Over the past four decades personal publications in medical journals record the presence of cancer bacteria in various cancers, including breast cancer, Kaposi's sarcoma, Hodgkin's disease, mycosis fungoides, as well as in non-cancerous diseases like scleroderma, lupus erythematosus, and sarcoidosis. Additional papers on the microbiology of cancer are presented online at the Journal of Independent Medical Research web site (www.joimr.org). References and abstracts on 10 cancer microbe medical publications can be found at the National Library of Medicine's "PubMed" web site (www.ncbi.nlm.gov/PubMed/). (Type in "Cantwell AR + cancer bacteria".
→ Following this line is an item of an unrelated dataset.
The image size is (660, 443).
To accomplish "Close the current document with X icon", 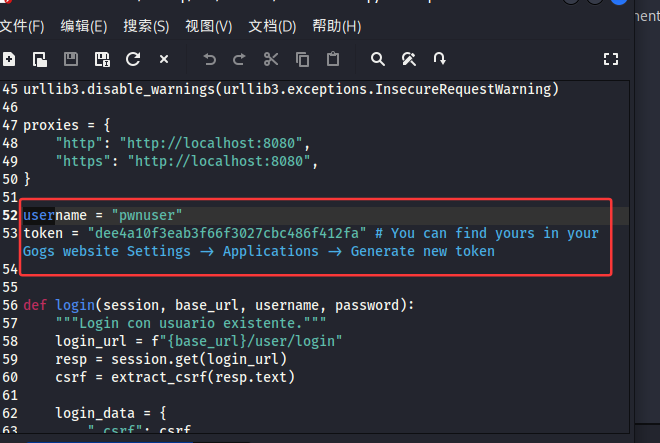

According to Livingston, the cancer microbe is present in the blood, tissue, excreta, and body fluids of all human beings. When the immune system is functioning normally these microbes did not cause disease. However, when tissue is damaged or weakened these microbes became aggressive and pathogenic, producing hardening and thickening of the tissue (such as found in scleroderma and heart disease), inflammation (autoimmune diseases and sarcoidosis) and proliferative and cancerous changes. The cancer microbe is essential to our life biology. When conditions are adverse, it emerges and reverts to its pathogenic form.

Livingston's research is connected with newer microbiologic findings indicating that the blood of all human beings is infected with a variety of so-called "cell wall deficient" bacteria. Tiny, virus-like forms of the cancer microbes are undoubtedly related to the tiniest of newly-discovered bacteria currently called nanobacteria. These previously neglected and largely-unstudied nanobacteria, which lie in size between the normal-sized bacteria and the smallest viruses, are thought to be involved in a variety of skin and heart ailments presently labeled as diseases of unknown etiology. An excellent source of up-to-date nanobacteria research can be found at the Nanobac Pharmaceutical web site (www.nanobaclabs.com/research).